If the Nuclear Regulatory Commission orders the breeder reactor moved to another site, as some predict, this would raise the total estimated cost to about $5 billion and push back completion to 1994.

* Investigators found examples of "loose and unenforceable contracts," including instances where contracts were let without bid. As an example of one "staggering overrun," they point to an agreement for 11 steam generators for $57 million. Instead, the government paid $143 million for just two generators.

* More than 100 safety issues remain unresolved, yet the Department of Energy "is considering an amendment to the Energy Reorganization Act to circumvent . . . safety requirements." The administration also will seek an exemption from the National Environmental Policy Act to avoid the required updating of the project's environmental impact statement, the report states.

* Investigators "revealed several clear cases of fraud and abuse," which they have asked the General Accounting Office and the Energy Department's inspector general to pursue.
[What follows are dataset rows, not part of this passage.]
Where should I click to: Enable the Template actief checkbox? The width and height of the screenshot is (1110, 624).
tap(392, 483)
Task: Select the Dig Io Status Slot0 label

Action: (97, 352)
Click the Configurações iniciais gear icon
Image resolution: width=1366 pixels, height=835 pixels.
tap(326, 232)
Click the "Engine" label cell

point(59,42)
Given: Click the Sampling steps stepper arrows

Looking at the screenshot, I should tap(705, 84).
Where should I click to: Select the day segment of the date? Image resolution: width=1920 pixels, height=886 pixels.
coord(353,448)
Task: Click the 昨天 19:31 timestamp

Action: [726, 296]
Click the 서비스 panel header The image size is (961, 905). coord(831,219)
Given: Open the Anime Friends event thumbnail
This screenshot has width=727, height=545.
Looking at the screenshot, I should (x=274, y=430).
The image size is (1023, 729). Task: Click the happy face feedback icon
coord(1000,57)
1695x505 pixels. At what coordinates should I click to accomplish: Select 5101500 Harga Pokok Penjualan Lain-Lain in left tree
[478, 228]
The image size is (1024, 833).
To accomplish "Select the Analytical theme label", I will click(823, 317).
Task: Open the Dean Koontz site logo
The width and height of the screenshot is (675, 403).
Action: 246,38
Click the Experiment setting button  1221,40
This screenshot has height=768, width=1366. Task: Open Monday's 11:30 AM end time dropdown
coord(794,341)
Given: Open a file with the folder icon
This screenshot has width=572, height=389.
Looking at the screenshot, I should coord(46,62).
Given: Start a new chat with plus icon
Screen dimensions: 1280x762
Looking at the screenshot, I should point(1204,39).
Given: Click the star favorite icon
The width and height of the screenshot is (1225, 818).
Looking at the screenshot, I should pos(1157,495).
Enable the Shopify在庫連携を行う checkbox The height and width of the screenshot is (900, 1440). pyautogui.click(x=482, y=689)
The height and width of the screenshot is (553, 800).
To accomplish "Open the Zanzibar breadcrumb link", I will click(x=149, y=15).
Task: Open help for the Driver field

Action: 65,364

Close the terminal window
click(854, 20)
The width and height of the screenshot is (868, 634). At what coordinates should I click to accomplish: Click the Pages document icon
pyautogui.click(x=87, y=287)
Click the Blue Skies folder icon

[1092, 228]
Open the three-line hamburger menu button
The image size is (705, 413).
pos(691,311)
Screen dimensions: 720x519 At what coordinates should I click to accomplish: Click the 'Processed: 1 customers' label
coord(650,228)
In congressional testimony this week, Assistant Energy Secretary Shelby Brewer called the criticisms of Clinch River "greatly exaggerated." He defended the government's contract procedures and said instances of mismanagement and corruption had been detected by the Energy Department and promptly reported.

Since other countries (including France and the Soviet Union) are ahead of the United States in breeder reactor development, some experts are suggesting "leapfrogging" to even more advanced technology. The Reagan administration, however, contends it is necessary to continue federal support for Clinch River "to lower risks and uncertainties to levels consistent with normal commercial ventures," according to Mr. Brewer.

The administration promises its own thorough review of Clinch River, and blames much of the cost escalation and scheduling delays on the national political debate over nuclear energy. President Carter tried to kill the project on the grounds that the plutonium it would produce could increase the spread of nuclear weapons.

The project's friends in Congress prevailed, however, appropriating funds for its continuation each year. This year, it looked as if the House might finally vote to end the controversial project.

As a congressman, White House Budget Director David A. Stockman had led the fight against Clinch River. He tried to leave it out of the Reagan austerity budget, but the President instead listened to Senate majority leader Howard H. Baker Jr. (R) in whose state (tennessee) the project is located. The Republican-conservative Democrat "substitute" budget approved by the House included funding for Clinch River.